Stress-Reaktion: Warum glotzt du so?

Aktualisiert

Stress-ReaktionWarum glotzt du so?

Unter Anspannung stehende Menschen fühlen sich stärker beobachtet als entspannte. Geerbt haben wir diese Eigenschaft vermutlich von unseren frühesten Vorfahren.

Fühlen Sie sich häufig beobachtet? Dann ergeht es Ihnen wie Ihren Vorfahren. (Bild: Colourbox)

Fühlen Sie sich häufig beobachtet? Dann ergeht es Ihnen wie Ihren Vorfahren. (Bild: Colourbox)

Gestresste Menschen fühlen sich stärker beobachtet als entspannte. Das zeigt ein Experiment eines Psychologen der Universität Bern. Laut ihm ist diese Reaktion wohl ein Mechanismus, um mögliche Bedrohungen möglichst frühzeitig zu entdecken.

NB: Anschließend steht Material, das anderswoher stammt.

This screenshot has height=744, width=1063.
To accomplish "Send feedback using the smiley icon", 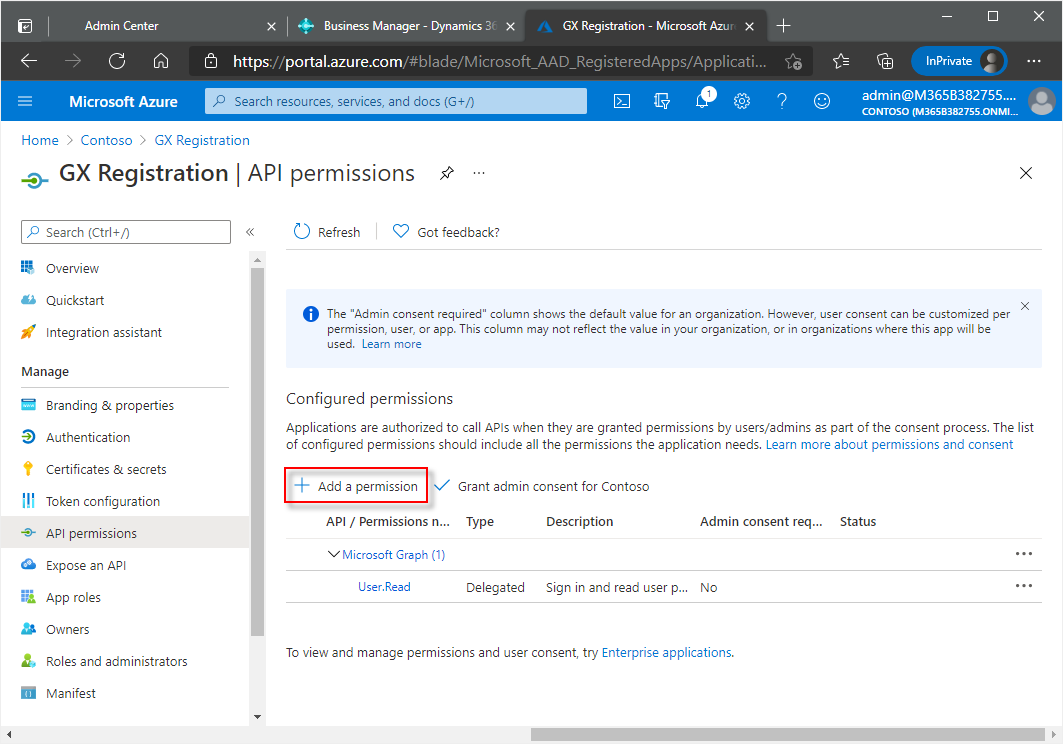I will (821, 101).
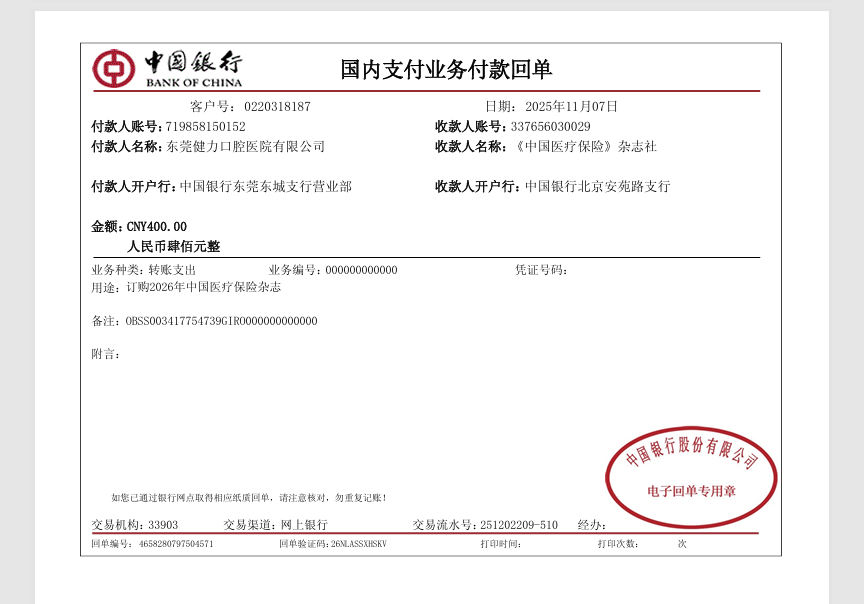Viewport: 864px width, 604px height.
Task: Select the remark code starting with OBSS
Action: click(221, 321)
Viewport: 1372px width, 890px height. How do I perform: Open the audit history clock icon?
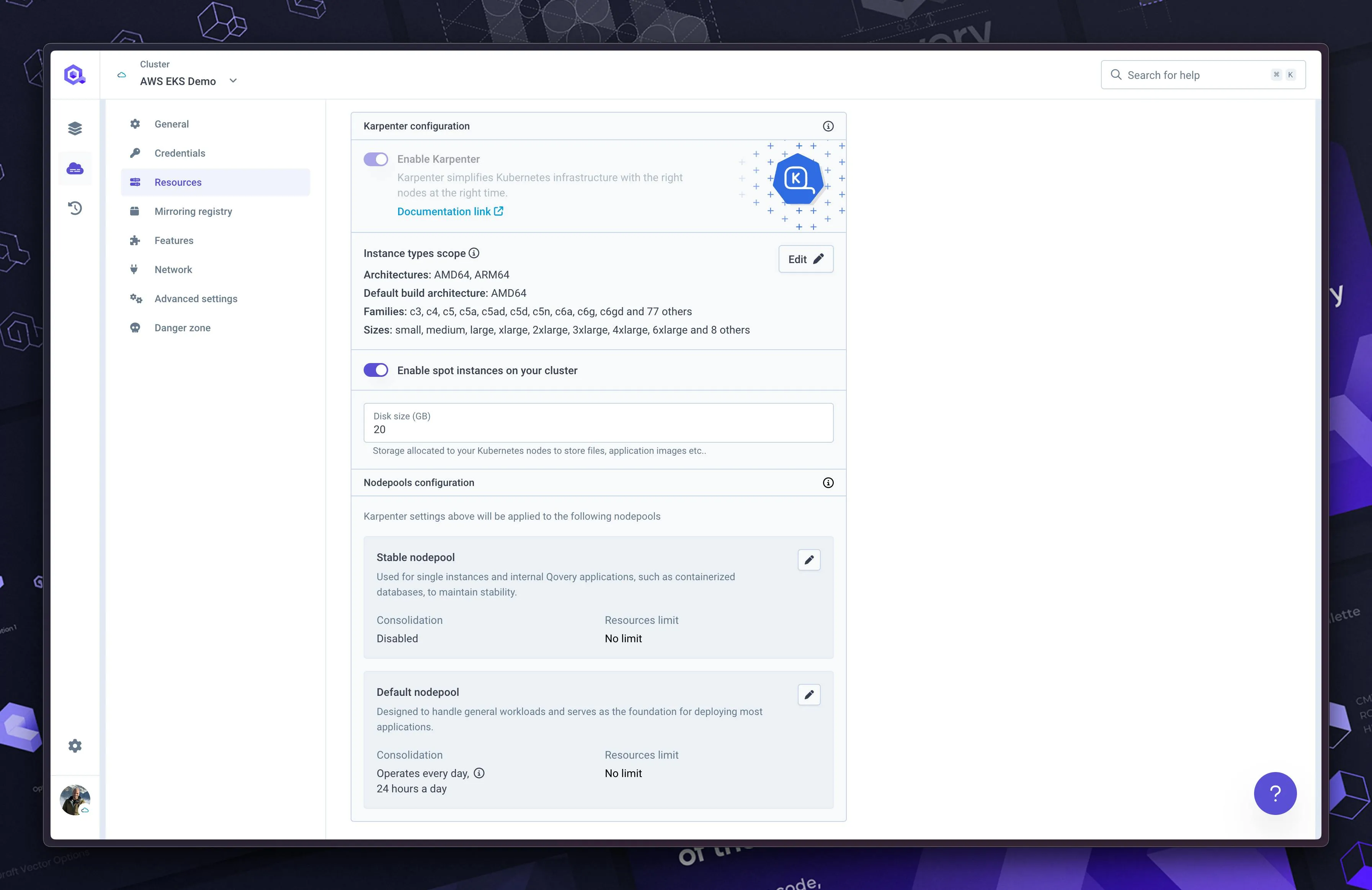click(x=75, y=208)
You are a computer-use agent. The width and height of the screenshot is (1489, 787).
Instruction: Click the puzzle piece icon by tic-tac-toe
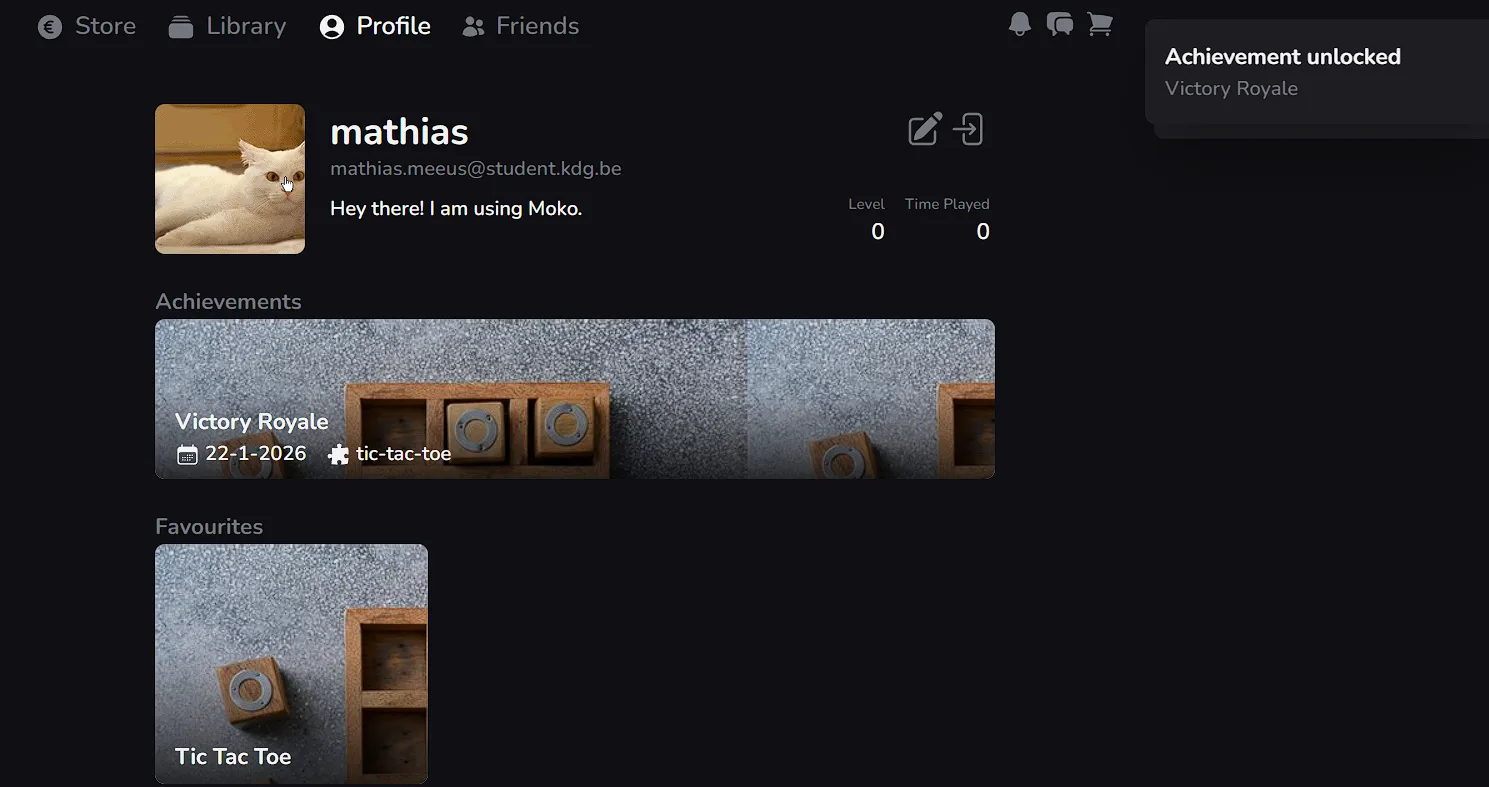[x=339, y=455]
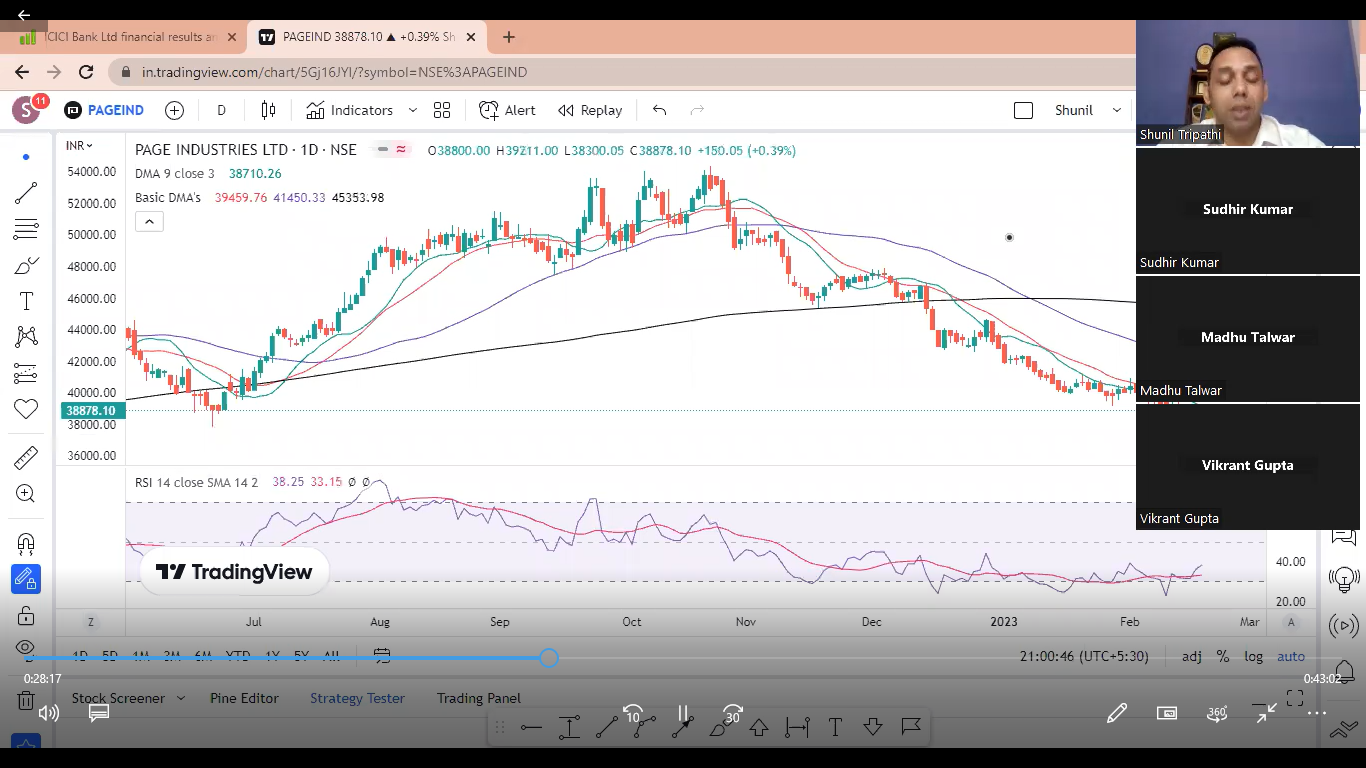Screen dimensions: 1366x768
Task: Collapse the indicator legend with the arrow
Action: point(149,222)

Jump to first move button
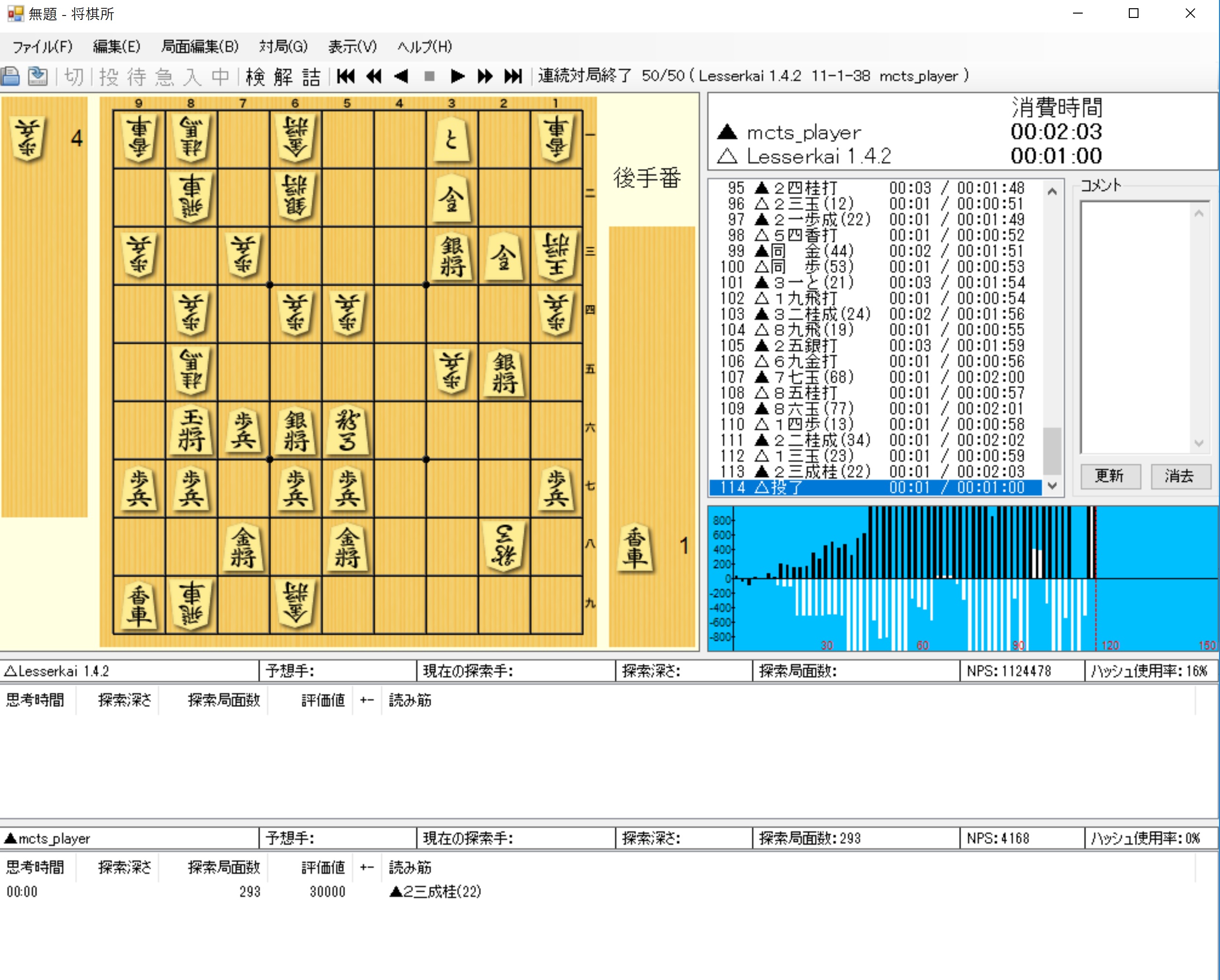pos(345,76)
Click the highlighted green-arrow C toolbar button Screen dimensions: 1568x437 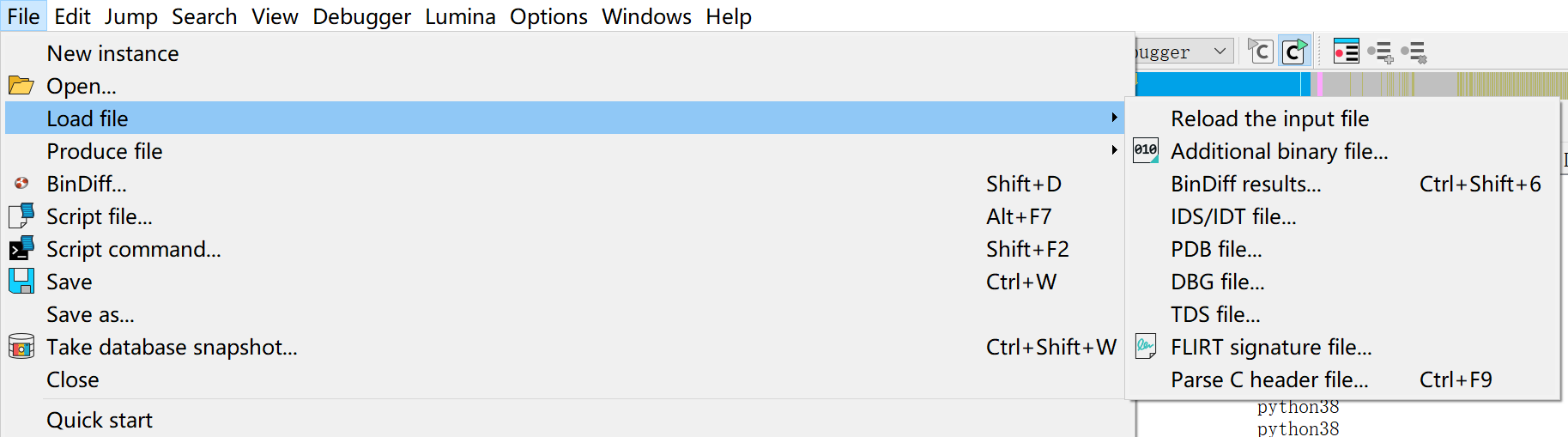pyautogui.click(x=1294, y=52)
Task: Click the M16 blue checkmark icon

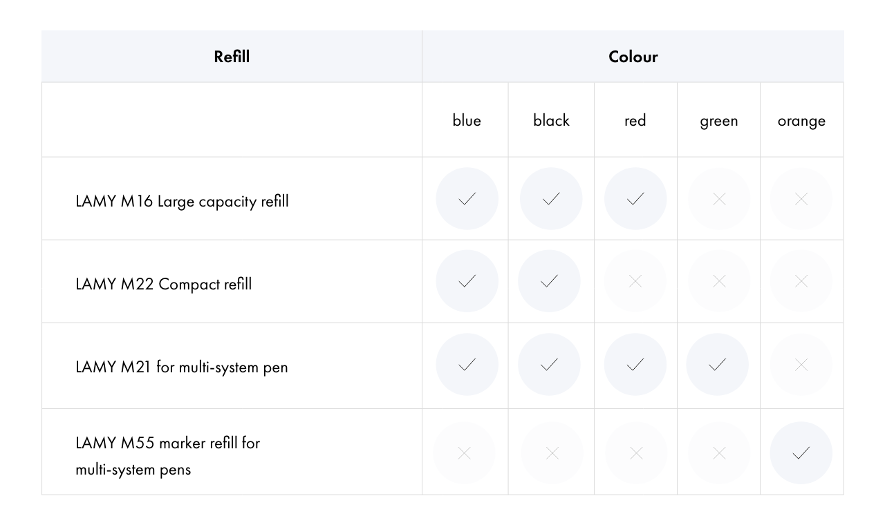Action: pyautogui.click(x=467, y=199)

Gemeinsam mit einer Kollegin aus den USA testete der Berner Forscher Janek Lobmaier den Einfluss des Stresshormons Cortisol auf die menschliche Wahrnehmung, wie die Uni Bern in ihrer Webzeitung «uniaktuell» berichtet. Dazu tauchten die Psychologen die Hand von Testpersonen zuerst drei Minuten lang in eisiges Wasser.

Hormone verändern unsere Wahrnehmung

Durch diesen körperlichen Stress produzierte das Hormonsystem der Probanden vermehrt Cortisol, wie die Forscher im Fachmagazin «Psychoneuroendocrinology» berichten. Dann wurden den Testpersonen diverse Gesichter gezeigt mit verschiedenen Gefühlsausdrücken und mit verschiedenen Blickwinkeln.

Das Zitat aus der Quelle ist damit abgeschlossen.